→ What this task involves
For each line of the data below, copy it if it holds the word "computer".

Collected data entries
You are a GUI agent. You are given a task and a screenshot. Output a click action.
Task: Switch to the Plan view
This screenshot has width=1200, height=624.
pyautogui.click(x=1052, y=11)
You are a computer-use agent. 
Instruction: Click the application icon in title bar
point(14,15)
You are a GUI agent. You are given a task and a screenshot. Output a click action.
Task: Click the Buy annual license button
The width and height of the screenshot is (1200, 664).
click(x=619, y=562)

* * *

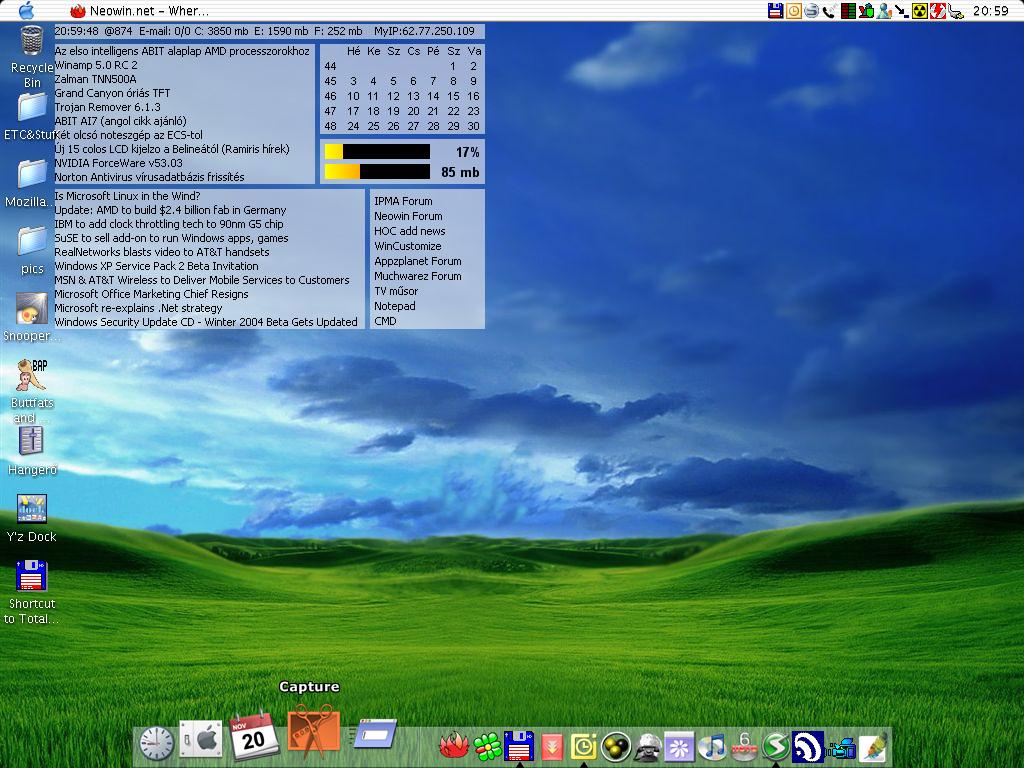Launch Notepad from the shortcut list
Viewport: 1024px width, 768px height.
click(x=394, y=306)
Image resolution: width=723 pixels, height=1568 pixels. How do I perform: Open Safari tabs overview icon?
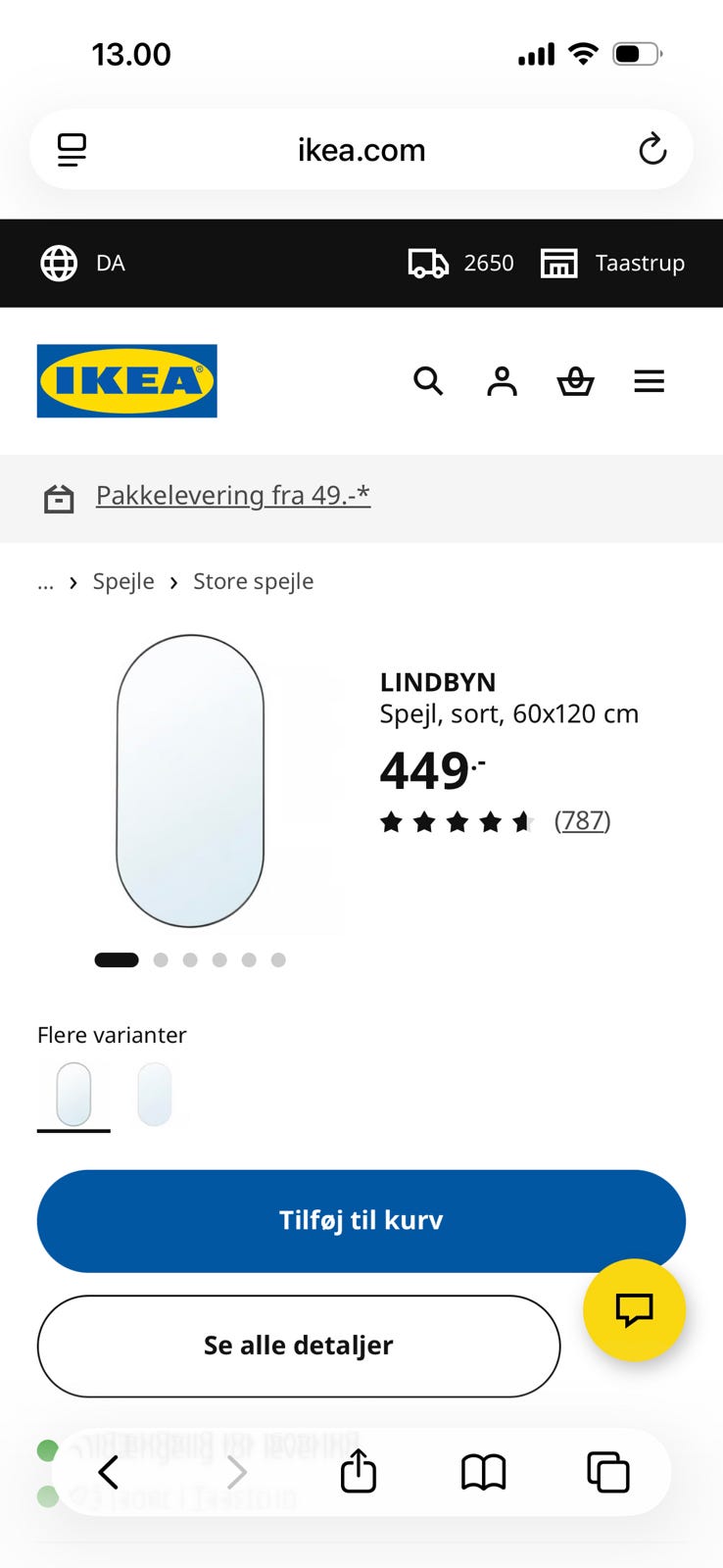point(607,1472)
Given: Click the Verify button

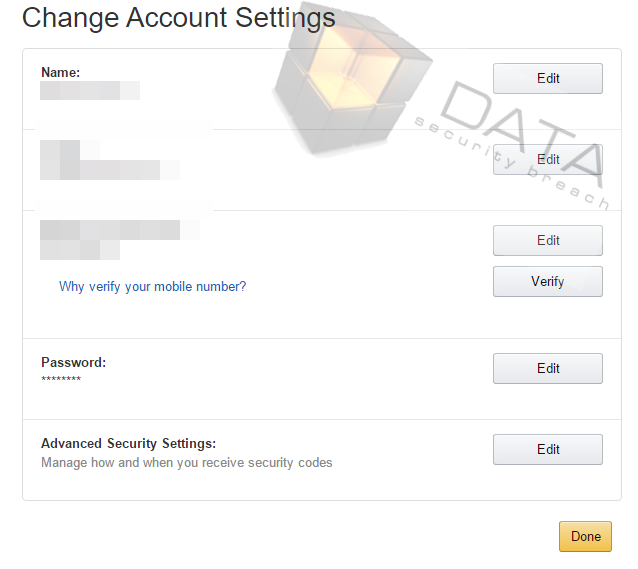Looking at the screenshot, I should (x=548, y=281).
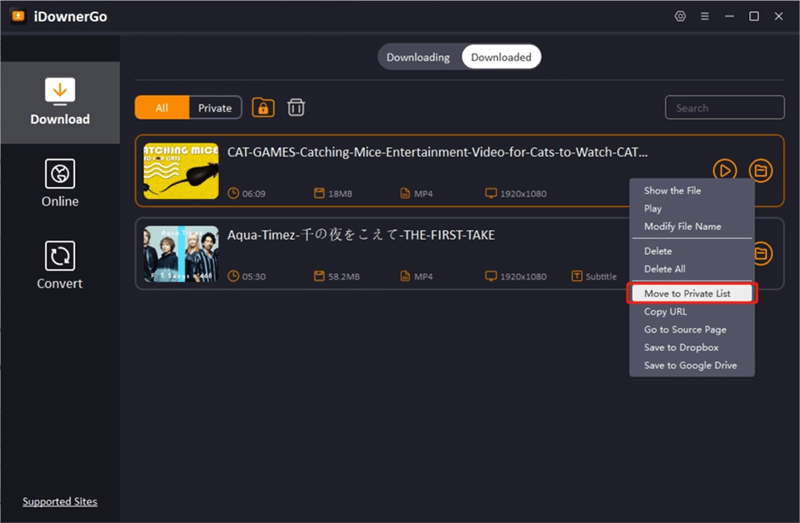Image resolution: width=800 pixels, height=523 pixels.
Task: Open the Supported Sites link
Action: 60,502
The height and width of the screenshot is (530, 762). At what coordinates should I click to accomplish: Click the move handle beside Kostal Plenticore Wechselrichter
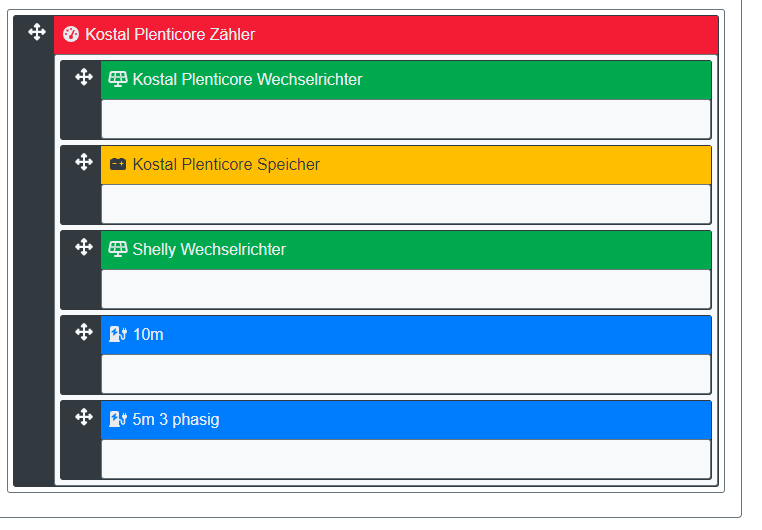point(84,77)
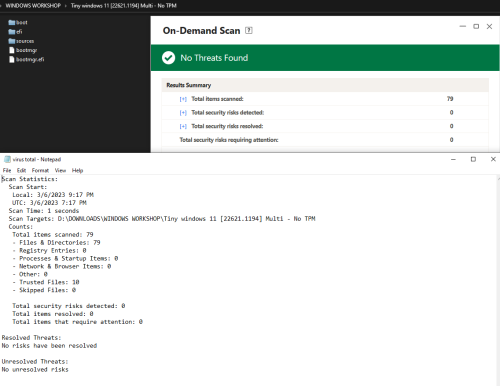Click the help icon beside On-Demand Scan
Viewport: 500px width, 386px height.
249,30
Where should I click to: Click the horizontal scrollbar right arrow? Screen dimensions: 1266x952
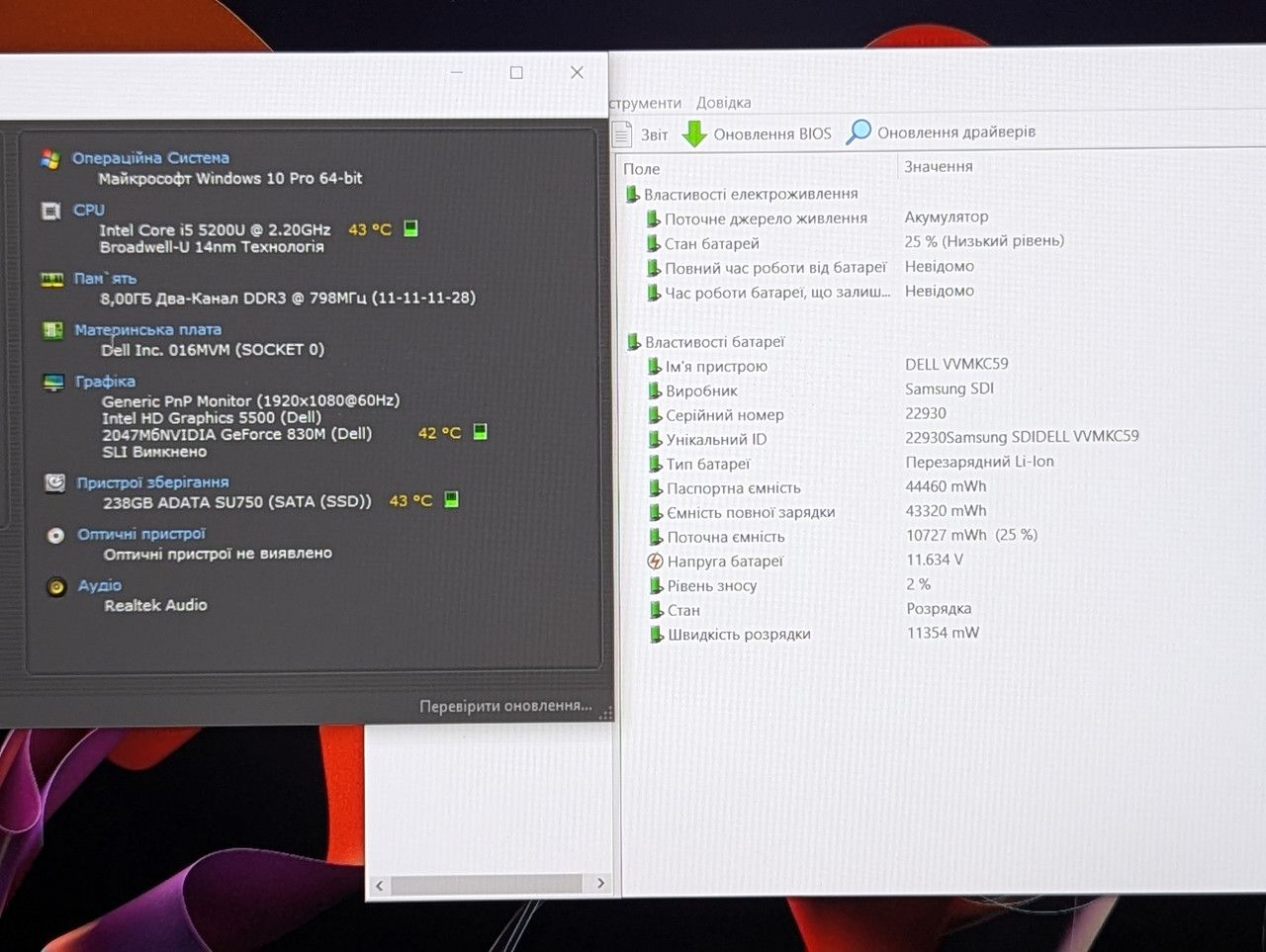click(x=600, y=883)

...

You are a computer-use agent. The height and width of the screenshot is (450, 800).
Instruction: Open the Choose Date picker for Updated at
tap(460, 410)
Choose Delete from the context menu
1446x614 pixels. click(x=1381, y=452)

→ Response area
You are a computer-use agent. 
You are a computer-use agent. The height and width of the screenshot is (450, 800).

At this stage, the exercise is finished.